◆ What this task involves ◆
Using the records below, filter for lines that contain the string "computer" and copy them out.

◆ Saved data entries ◆
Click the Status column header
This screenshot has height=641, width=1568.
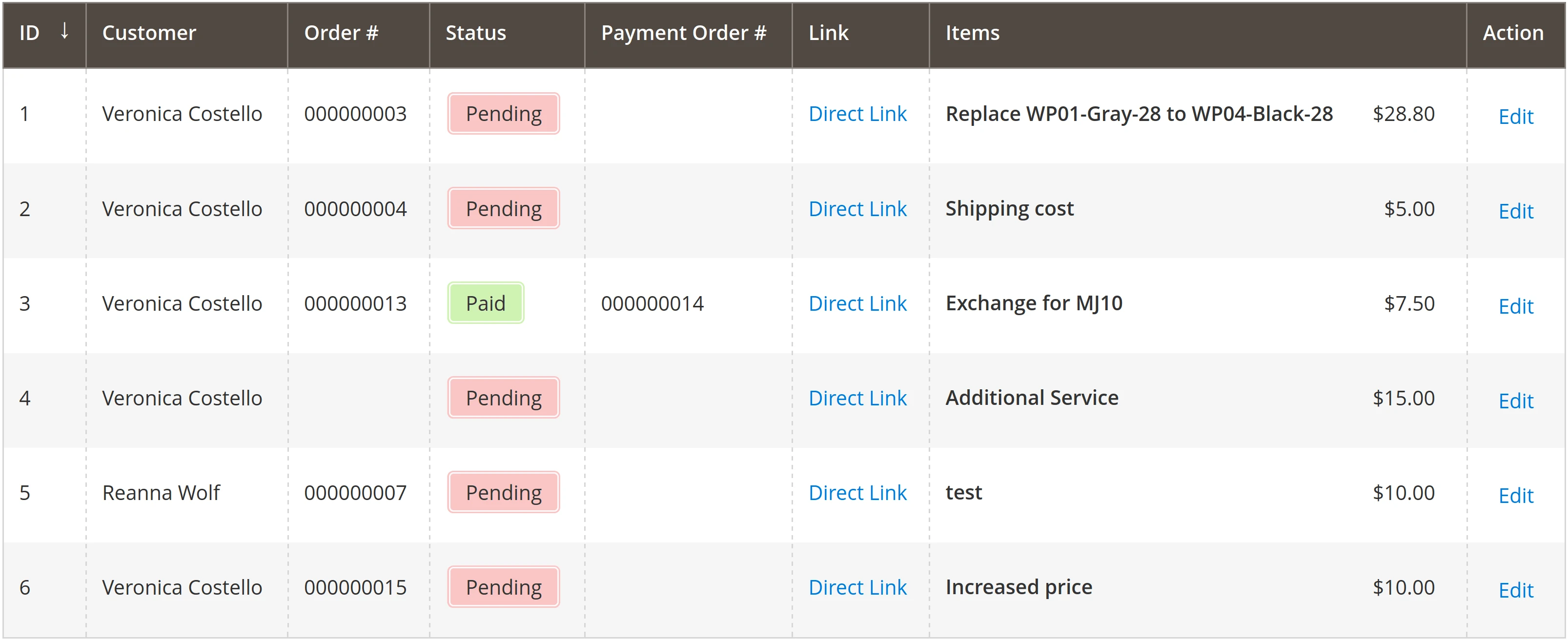pos(475,34)
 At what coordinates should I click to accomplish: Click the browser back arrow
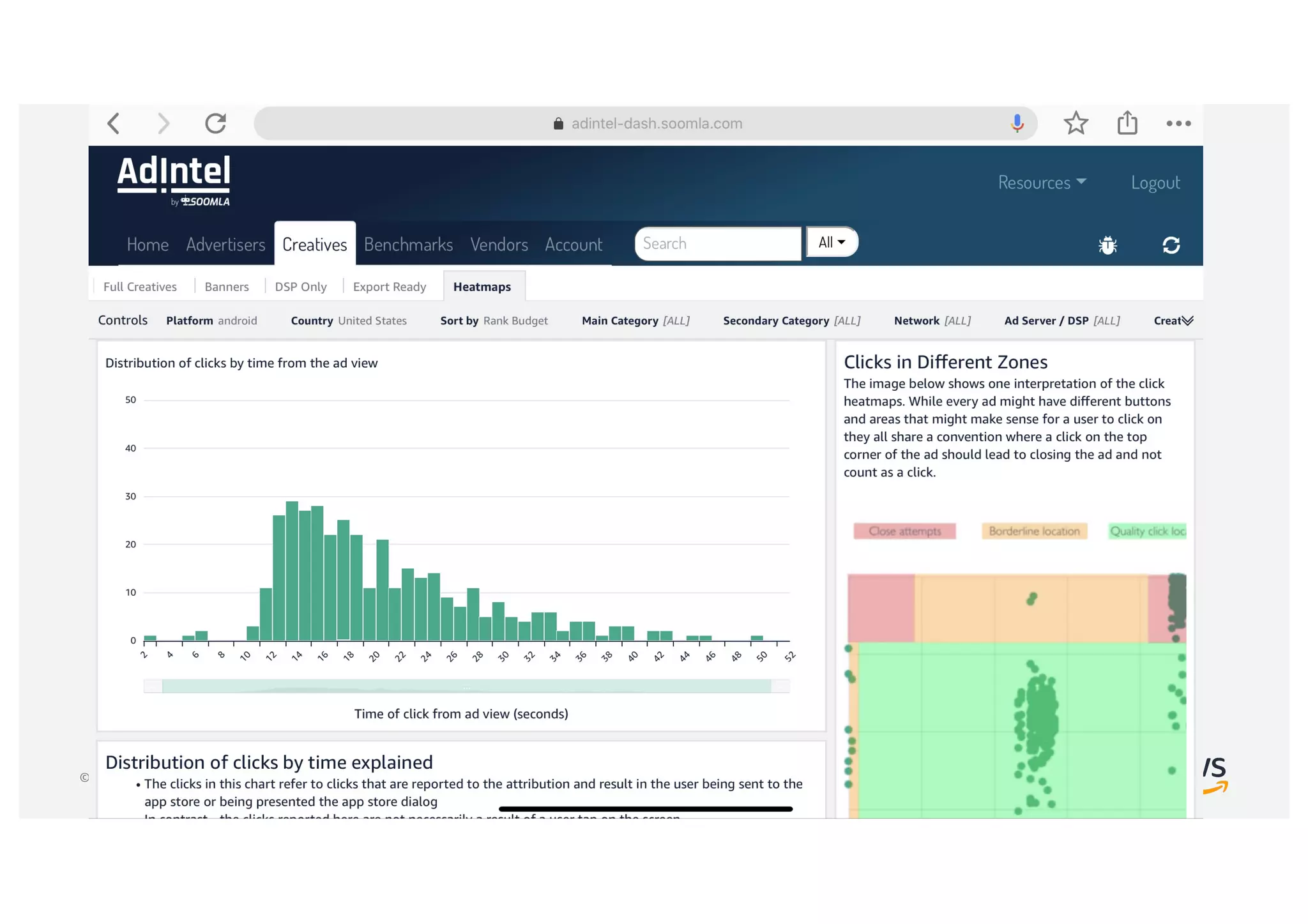point(114,123)
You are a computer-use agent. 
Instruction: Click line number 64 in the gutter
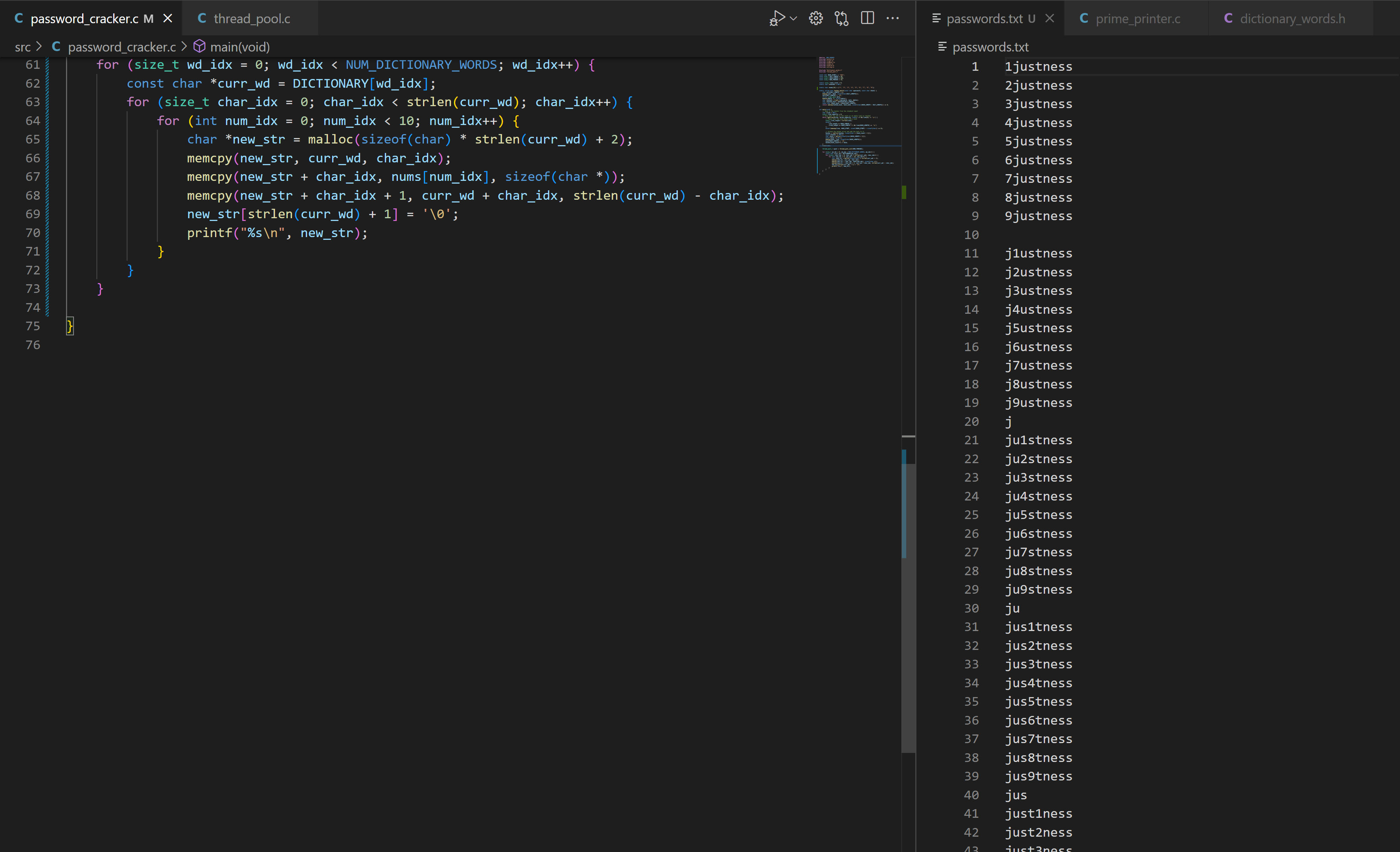pos(33,120)
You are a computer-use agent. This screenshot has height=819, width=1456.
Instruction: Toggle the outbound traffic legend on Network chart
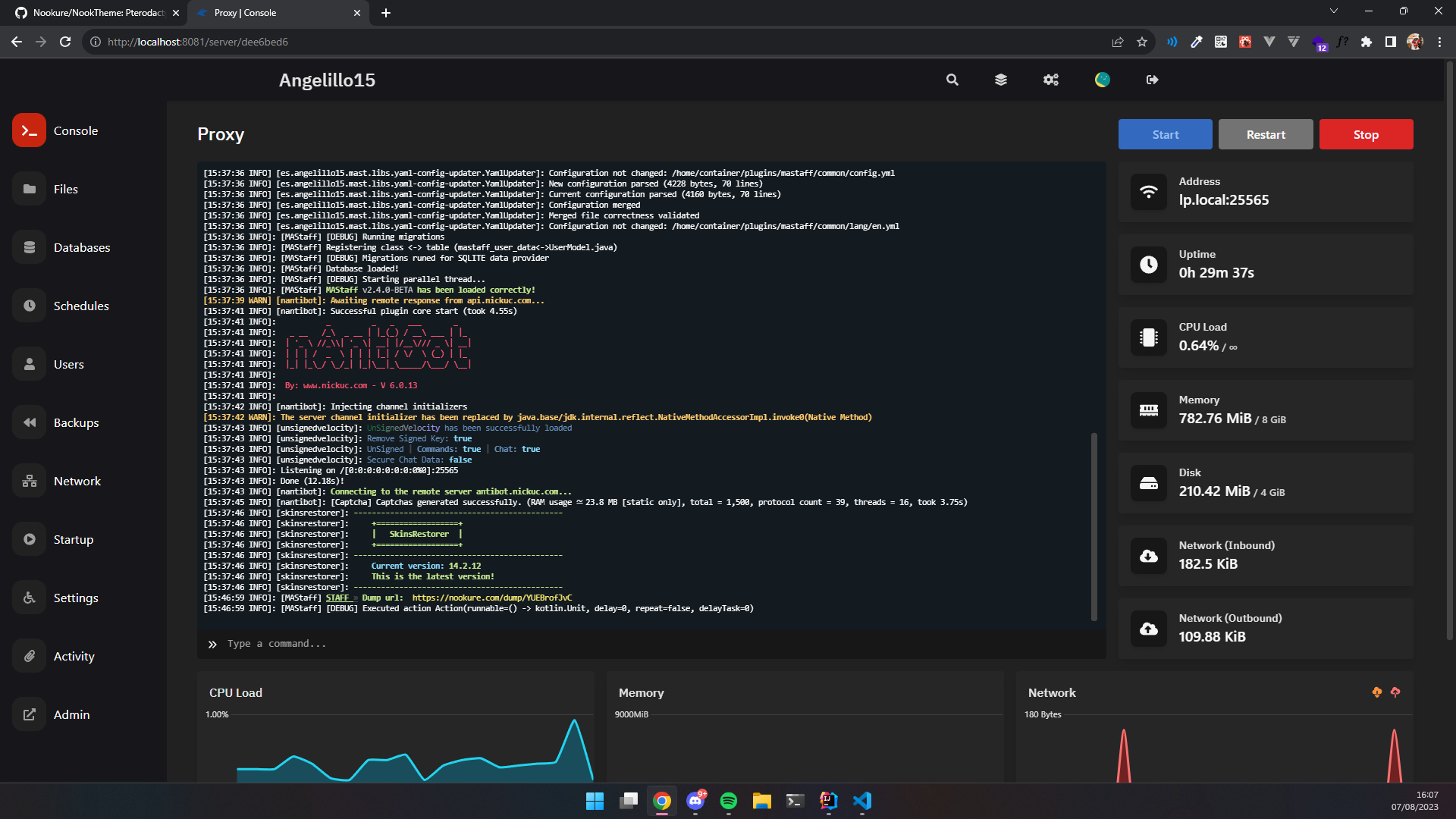(1395, 692)
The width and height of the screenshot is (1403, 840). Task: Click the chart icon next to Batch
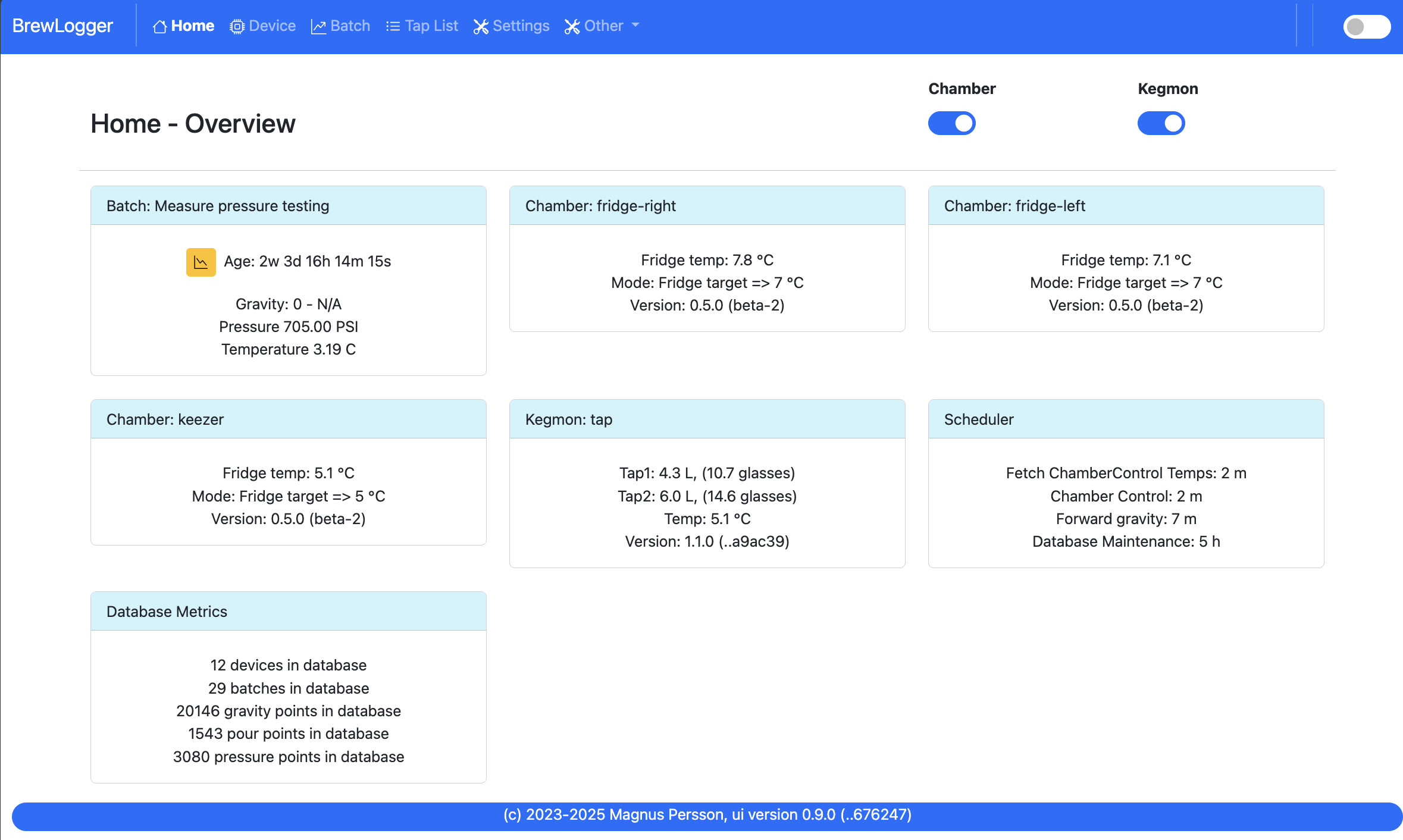point(318,27)
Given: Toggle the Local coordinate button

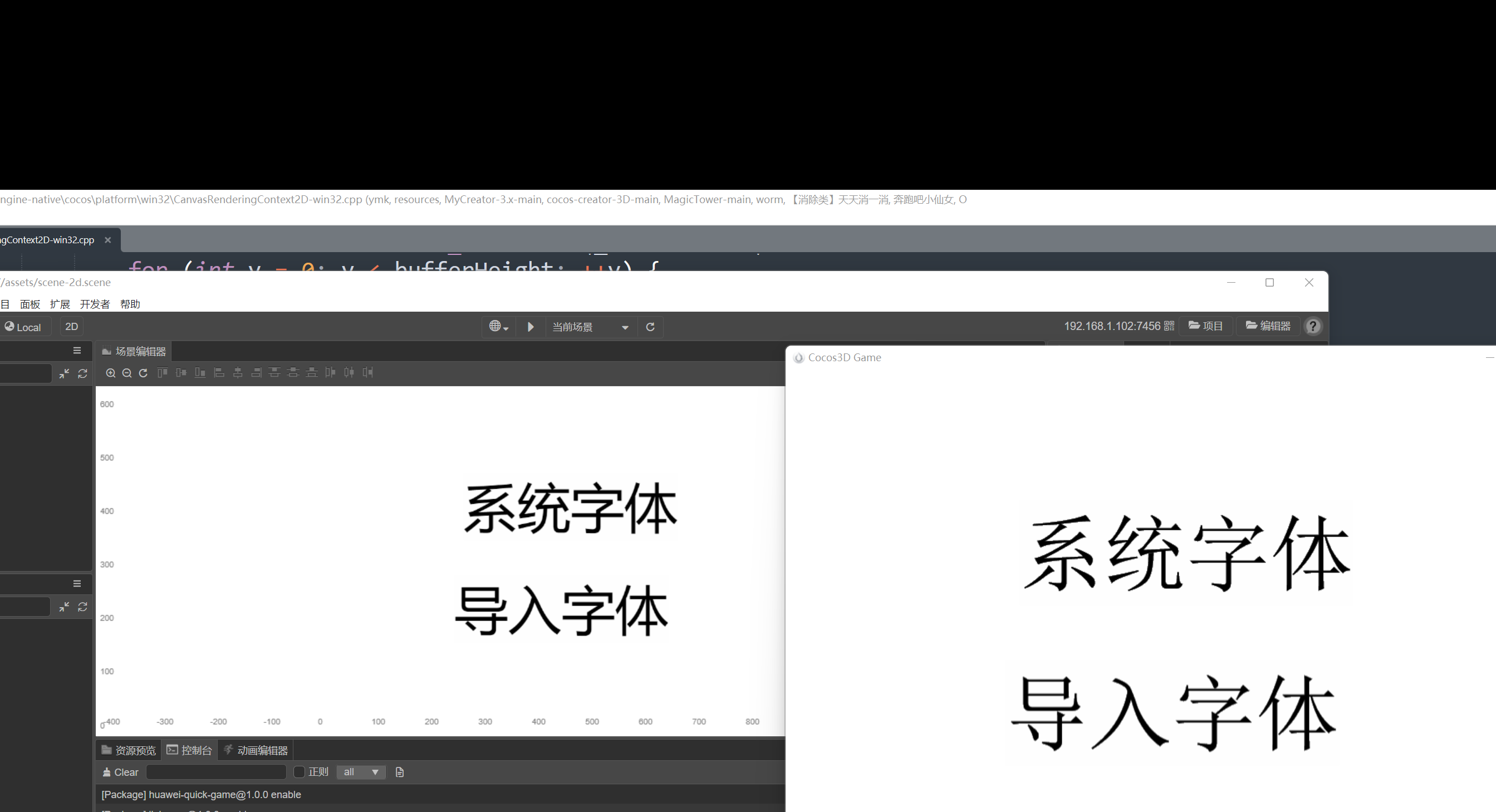Looking at the screenshot, I should [24, 327].
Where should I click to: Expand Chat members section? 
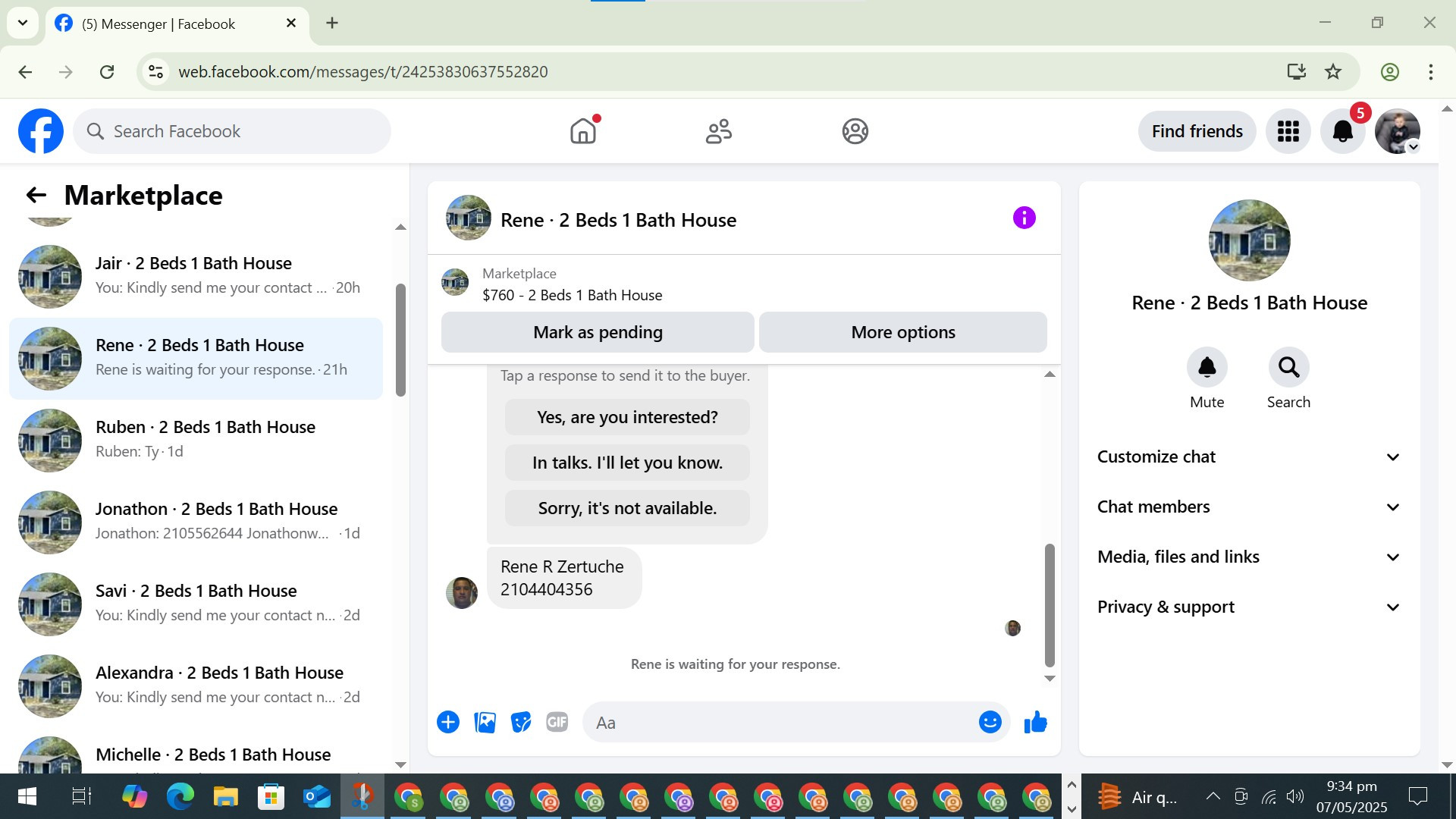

◆ Solution for this exercise ◆
You are a computer-use agent. 
You are a computer-use agent. This screenshot has height=819, width=1456.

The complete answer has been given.